アジア時間概況
アジア時間は総じて模様眺めの状態。株式市場も為替市場もそれぞれのリスクに対して警戒感を持っており、お互い牽制しながらの動きとなっている。
アイルランドの予算案が通過するのではないかという観測記事が現地の新聞で報じられ、ユーロは1.3350まで上昇するも、市場の懐疑的な地合いに加え、シュタルクECB理事がユーロの債務水準に対する懸念を出したことで、頭打ち状態となった。ドル円は、ユーロの上昇に加えドル売り興味が出たことで82.50以下のS/Lをつけたものの、クロス円の買いに支えられて82円台後半を維持している状態。そして、RBA(オーストラリア連邦準備銀行)は政策金利据え置きを決定。声明内容も中立スタンスの内容だったことから、市場へのインパクトはなかった。

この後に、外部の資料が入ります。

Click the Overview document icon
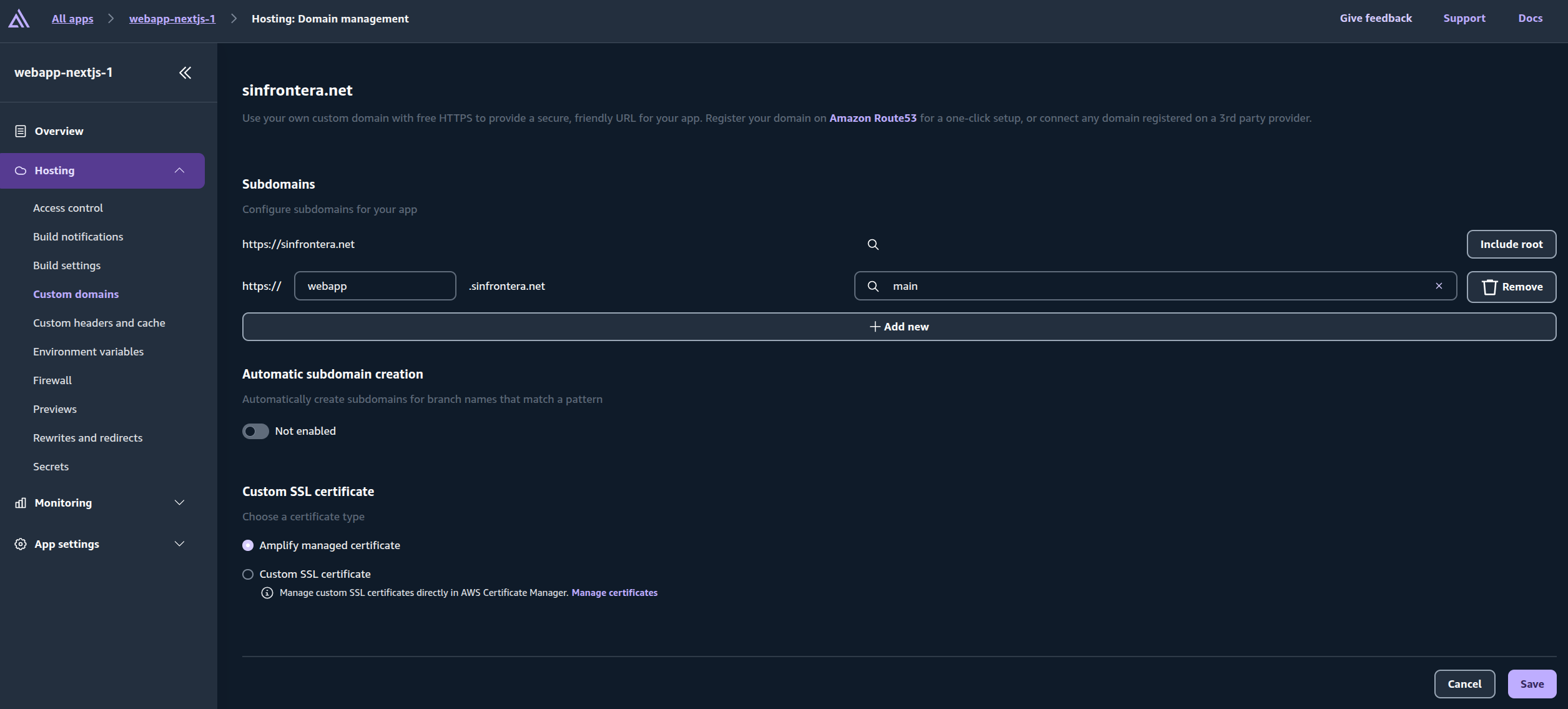Image resolution: width=1568 pixels, height=709 pixels. (21, 131)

株式市場は、円高を嫌って日本225は10100を瞬時割り込んだが、アジア株式市場が比較的堅調に推移したことで持ち直した。
本日の主要経済指標
・18:30 英国 : 10月鉱工業生産
・18:30 英国 : 10月製造業生産高
・20:00 ドイツ : 10月製造業受注
・23:00 カナダ : BOC(カナダ中銀)政策金利
・29:00 米国 : 10月消費者信用残高
要人発言
・27:15 ユーロ圏 : コンスタンシオECB副総裁の発言
欧米時間の見通し
今日の注目ポイントとしては、EU財務相会合とアイルランドの債務削減案の通過があるかどうかであろう。

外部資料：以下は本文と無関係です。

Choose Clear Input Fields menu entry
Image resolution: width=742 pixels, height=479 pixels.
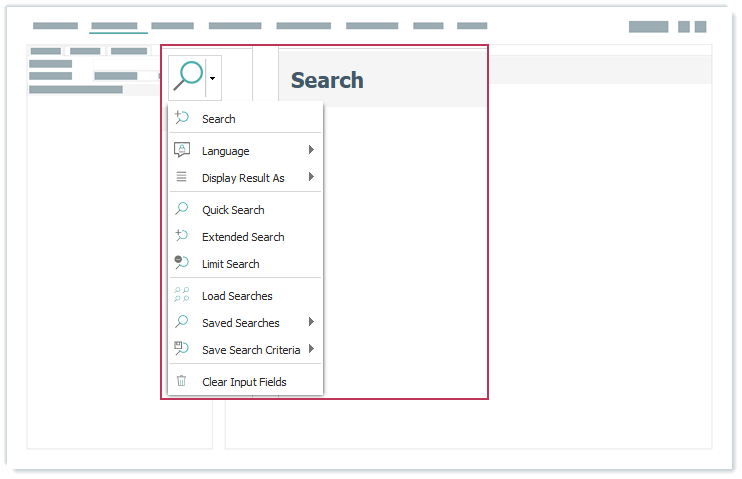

市場では、アイルランドへの支援体制はできているものの、債務削減の実効性を今後見ていかなくてはならないことから、まだ慎重姿勢を崩していないと思われる。ユーロの債務問題についてはアイルランドだけではなく、ポルトガルへの支援の可能性、ギリシャの債務返済計画の練り直し、という話題もある。
先週後半のピークから見れば、問題視されている国の国債利回りは落ち着いているものの、水準は依然高いまま。昨日の水準より本日の国債利回りは若干上昇しており、市場の警戒感は払しょくできていない状態か。
そういった中でアイルランドの債務削減案が無事に通過できなければ、信用リスクが再燃する可能性はかなり高い。テクニカル的にもユーロの対ドルの水準は今年の安値から見れば38.2%、8月安値から見れば50%以下で推移しており、先週話題になった200日移動平均線(現状1.3120付近)との間に挟まれた状態。いずれかを抜けるまでは神経質な展開となりそうだ。
本日、ユーロ以外の話題としてはイギリスとドイツの経済指標ぐらいで、サプライズの数値が出てこない限り市場へのインパクトは少ないか。それ以外のリスク要因として、アジア時間から多少くすぶっている中国の金融引き締めがある。先週から中国側が徐々に『緩和』スタンスの変更を内外に発信していることから、市場への影響は少ないと思われるが、欧州不安があるだけに株式市場の動きによるリスクポジション圧縮が出る可能性はある。
また、NY時間の気になるポイントとしては、米債入札がある(日本時間午前3時)。昨日の3年債入札が意外に不調だったと市場はみており、改めて注意はしておいた方が良いか。